As usual, one cannot say that these particular fires are unquestionably the fault of increased global temperatures, because that's not how climate change works. Instead, warming increases the background likelihood of extreme weather events. Global climate models predict that a warmer future will make those extreme events — just exactly the kind of thing we are seeing today — more frequent. Statistical collections are ratifying those predictions, proving beyond question that rising sea levels and heat waves are on the increase, while rarer events like extreme hurricanes are still being tabulated (but initial science is coming in as expected).
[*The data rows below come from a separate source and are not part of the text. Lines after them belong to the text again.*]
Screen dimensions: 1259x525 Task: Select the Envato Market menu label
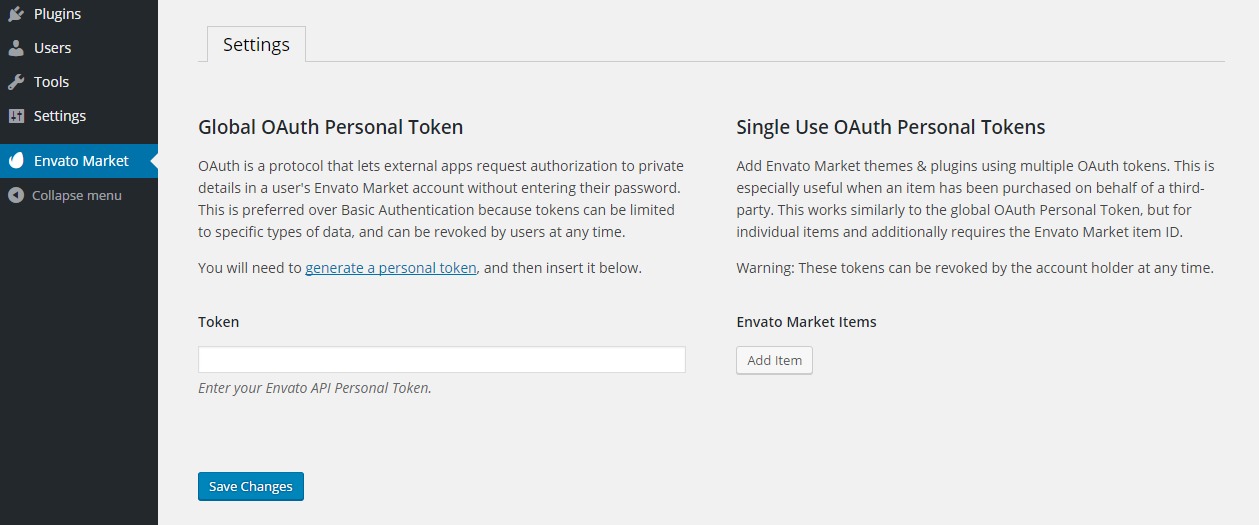(x=81, y=161)
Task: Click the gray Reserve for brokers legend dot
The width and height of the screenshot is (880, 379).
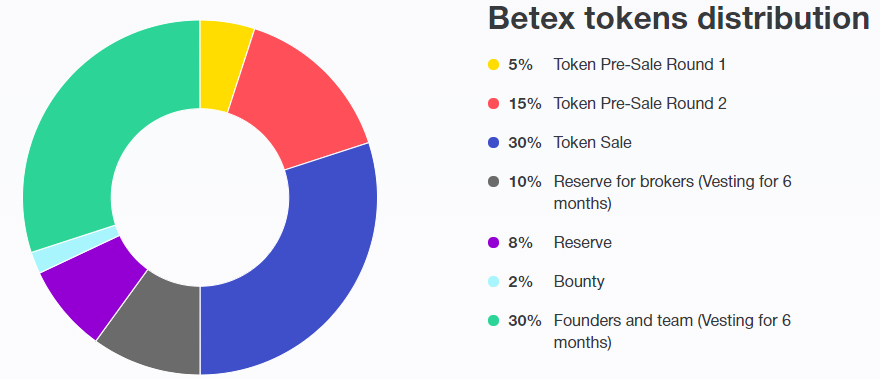Action: coord(493,182)
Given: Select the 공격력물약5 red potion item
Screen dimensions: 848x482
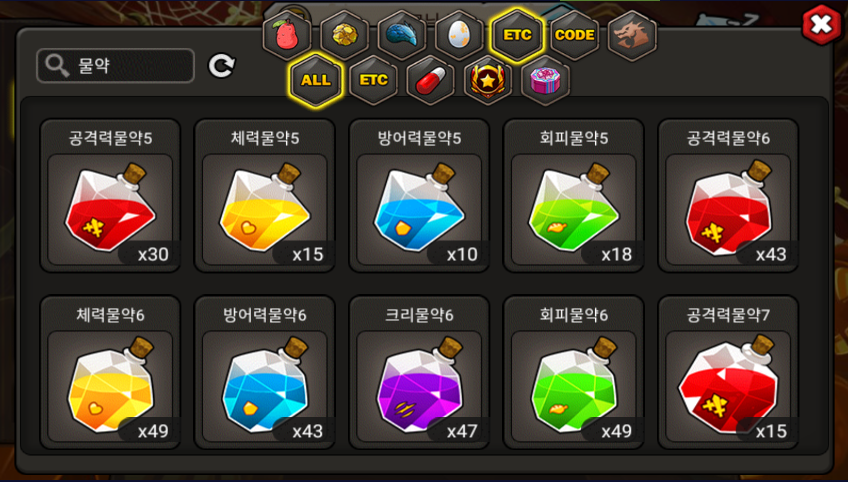Looking at the screenshot, I should pyautogui.click(x=110, y=196).
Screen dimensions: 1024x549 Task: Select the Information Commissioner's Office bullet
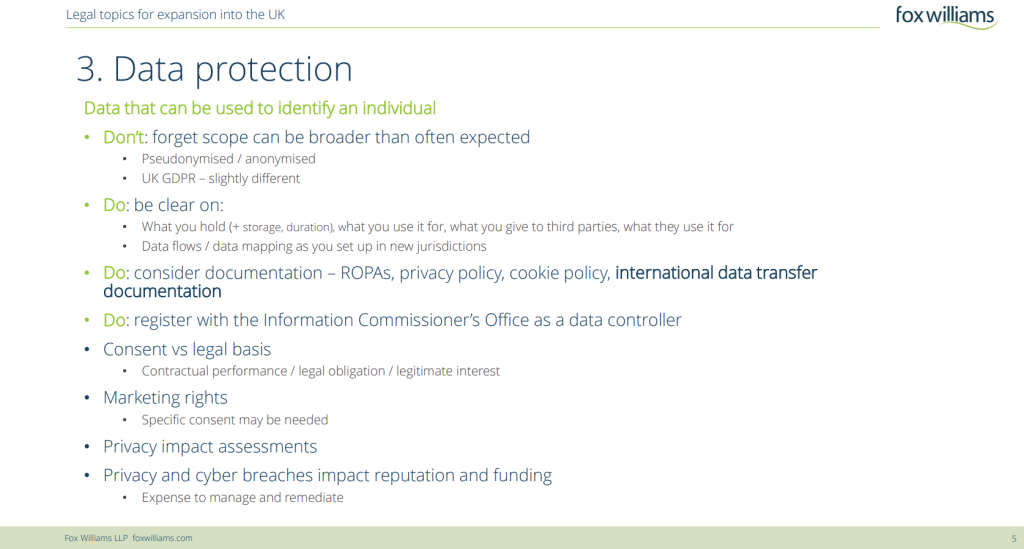(x=392, y=320)
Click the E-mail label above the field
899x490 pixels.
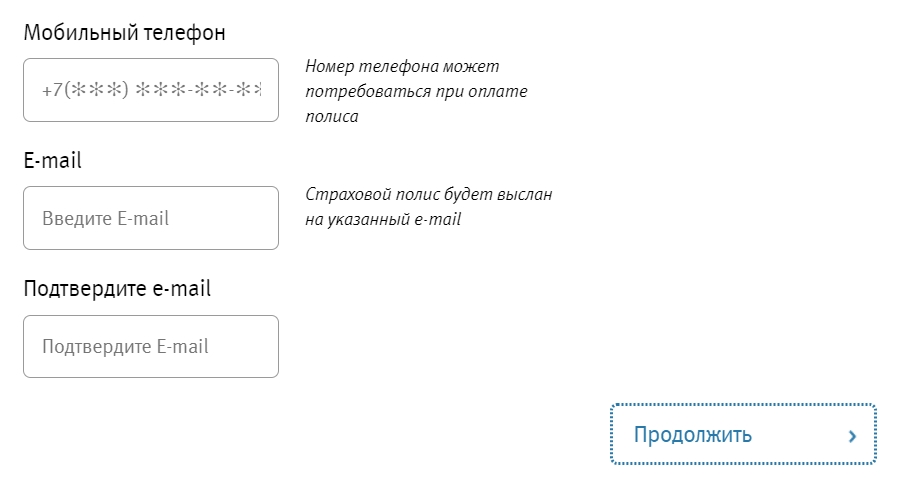pyautogui.click(x=52, y=160)
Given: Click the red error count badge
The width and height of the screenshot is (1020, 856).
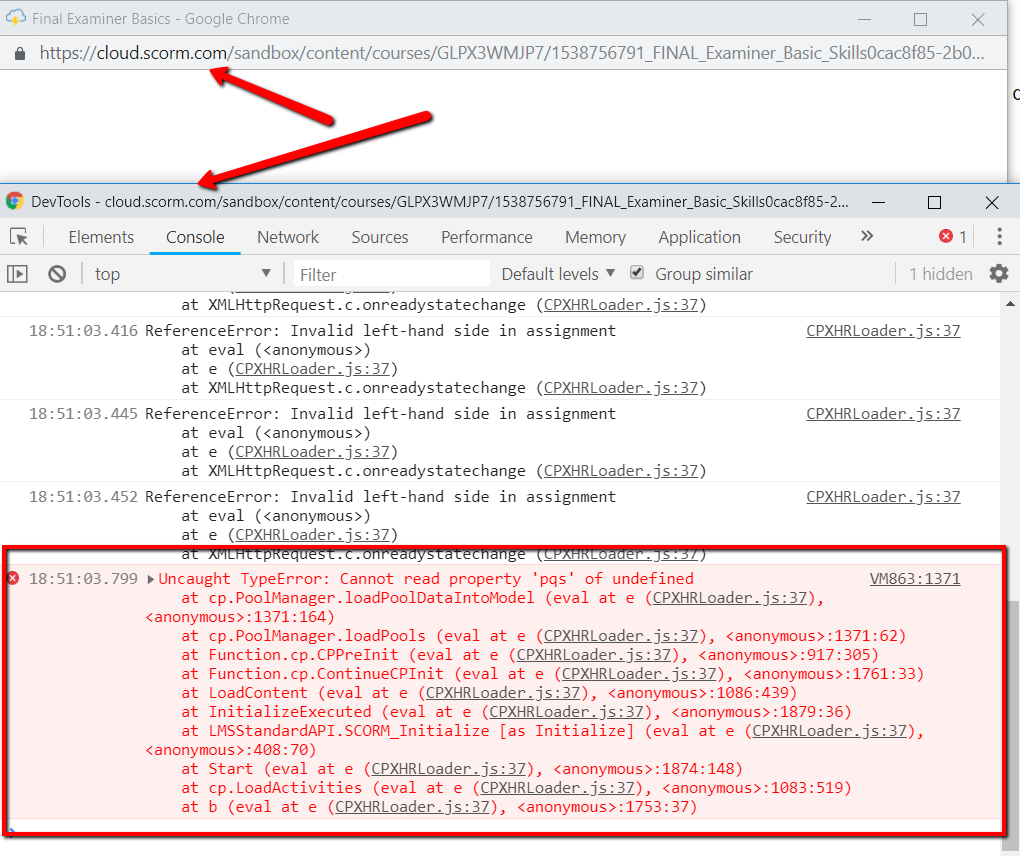Looking at the screenshot, I should click(x=952, y=237).
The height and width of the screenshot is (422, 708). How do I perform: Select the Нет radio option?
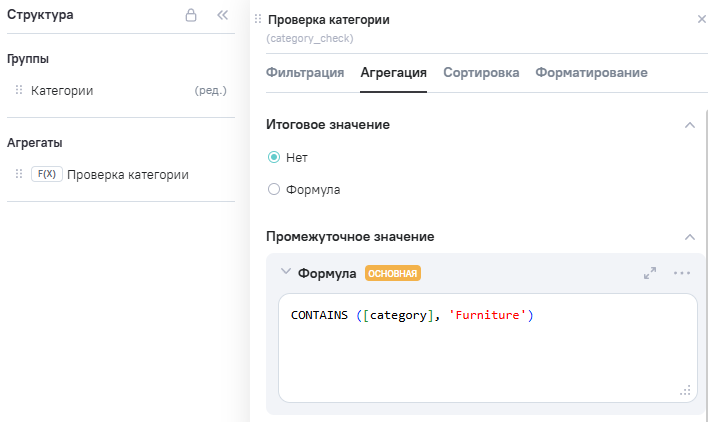[x=274, y=157]
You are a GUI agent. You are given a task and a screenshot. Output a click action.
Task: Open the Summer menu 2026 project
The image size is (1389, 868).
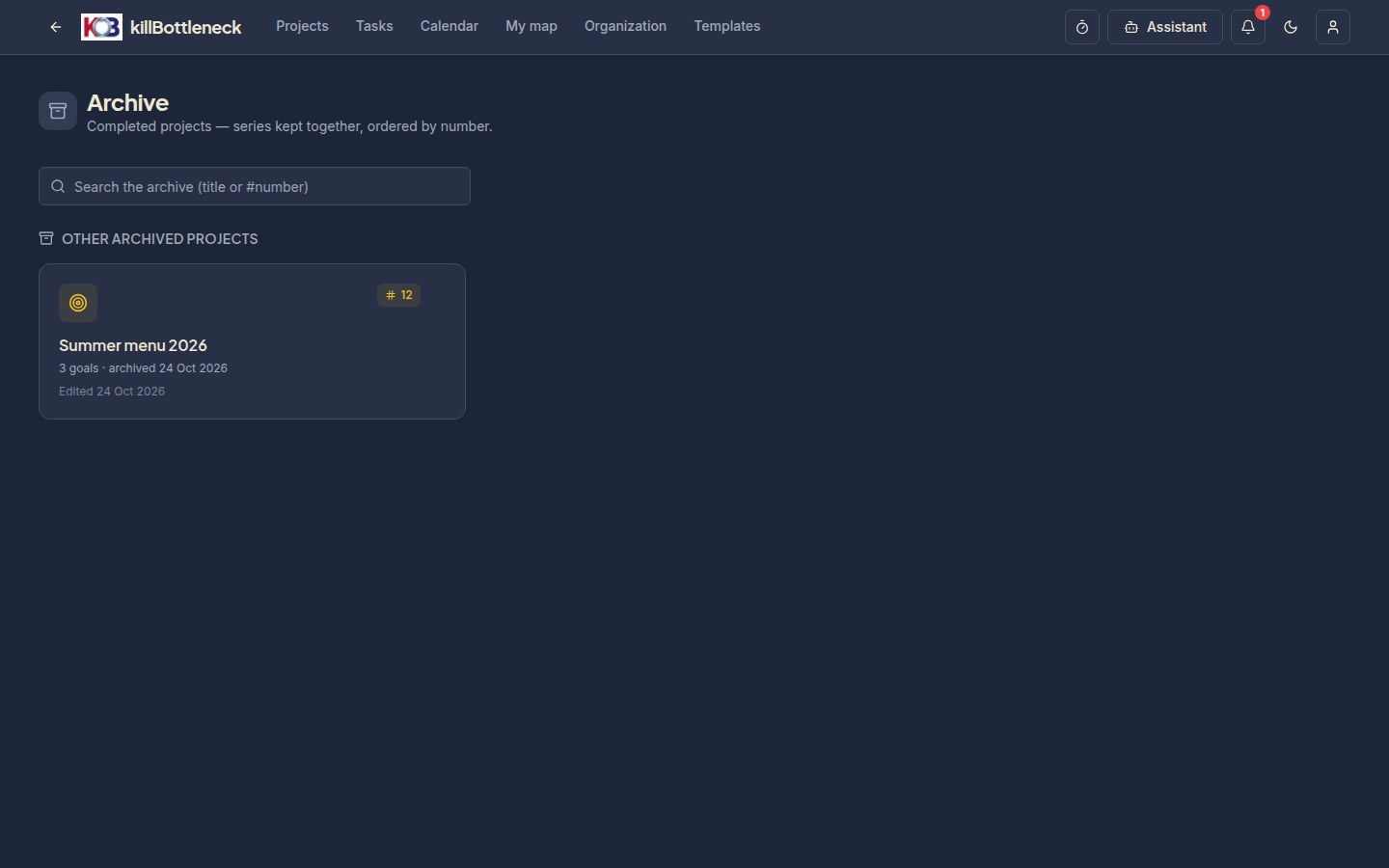[x=252, y=341]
But basically, the simple intuition that extreme weather is getting worse while warming keeps increasing, and will keep getting worse if the world keeps warming, is certainly correct. Don't let duplicitous climate trolls trip you up on this point.
Conservatives (when they aren't denying climate science altogether) portray climate policy as some expensive hippie nonsense that will allow China to race ahead economically. In reality, virtually every other country on Earth is putting forth some kind of climate policy — and none more aggressively than China, which as the world's largest greenhouse gas emitter could easily destroy itself on its own. The Chinese state is piling investment into renewable energy, canceling dozens of planned coal power plants, and building out a gigantic new green transportation network across Asia and Africa. They view America's brain-dead inaction on the world's most important problem as an opportunity to consolidate their global influence and emerge as the planet's leading nation.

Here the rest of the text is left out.